### The task
From the entries below, say how many lines carry the word "checkbox", and give nothing but the number.

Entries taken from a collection
=== Section Start ===

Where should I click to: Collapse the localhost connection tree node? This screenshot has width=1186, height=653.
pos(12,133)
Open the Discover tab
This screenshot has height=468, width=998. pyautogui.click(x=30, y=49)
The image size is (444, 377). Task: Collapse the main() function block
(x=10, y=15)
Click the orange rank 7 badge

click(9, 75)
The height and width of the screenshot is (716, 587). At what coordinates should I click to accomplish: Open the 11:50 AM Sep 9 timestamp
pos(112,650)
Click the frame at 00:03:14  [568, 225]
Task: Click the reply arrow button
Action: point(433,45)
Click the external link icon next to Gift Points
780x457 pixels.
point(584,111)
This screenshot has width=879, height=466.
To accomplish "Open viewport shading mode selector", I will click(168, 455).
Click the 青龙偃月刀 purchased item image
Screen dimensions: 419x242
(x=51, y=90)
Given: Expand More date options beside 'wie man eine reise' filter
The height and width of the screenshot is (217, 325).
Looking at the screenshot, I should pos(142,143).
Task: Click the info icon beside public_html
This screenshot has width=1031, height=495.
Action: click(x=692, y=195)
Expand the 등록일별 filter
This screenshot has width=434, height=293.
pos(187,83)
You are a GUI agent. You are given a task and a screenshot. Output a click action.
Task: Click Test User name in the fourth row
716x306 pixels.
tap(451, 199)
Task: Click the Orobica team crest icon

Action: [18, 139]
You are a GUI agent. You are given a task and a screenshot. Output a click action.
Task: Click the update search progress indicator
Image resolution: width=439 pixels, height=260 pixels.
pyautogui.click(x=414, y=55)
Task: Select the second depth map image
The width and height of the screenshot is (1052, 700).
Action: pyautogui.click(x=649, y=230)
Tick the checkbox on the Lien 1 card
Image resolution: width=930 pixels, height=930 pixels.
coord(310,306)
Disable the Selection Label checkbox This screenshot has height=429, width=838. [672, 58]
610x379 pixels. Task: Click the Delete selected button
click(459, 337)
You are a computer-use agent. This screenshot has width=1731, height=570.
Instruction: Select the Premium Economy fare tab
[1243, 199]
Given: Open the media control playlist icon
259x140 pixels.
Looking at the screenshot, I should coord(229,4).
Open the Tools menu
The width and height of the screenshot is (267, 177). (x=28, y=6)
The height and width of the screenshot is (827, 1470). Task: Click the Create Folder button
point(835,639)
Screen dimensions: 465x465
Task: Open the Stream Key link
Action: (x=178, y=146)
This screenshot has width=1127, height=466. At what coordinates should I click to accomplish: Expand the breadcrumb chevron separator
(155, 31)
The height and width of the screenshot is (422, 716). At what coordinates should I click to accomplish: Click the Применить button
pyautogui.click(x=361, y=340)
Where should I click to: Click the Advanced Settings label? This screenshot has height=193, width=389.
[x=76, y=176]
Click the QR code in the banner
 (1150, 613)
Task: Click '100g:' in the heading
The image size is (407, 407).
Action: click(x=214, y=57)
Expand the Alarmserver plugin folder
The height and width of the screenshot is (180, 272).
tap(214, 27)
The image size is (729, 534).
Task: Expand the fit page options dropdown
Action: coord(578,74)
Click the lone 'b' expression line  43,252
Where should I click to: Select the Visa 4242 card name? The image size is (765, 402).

=== Section End ===

### Result of this task
2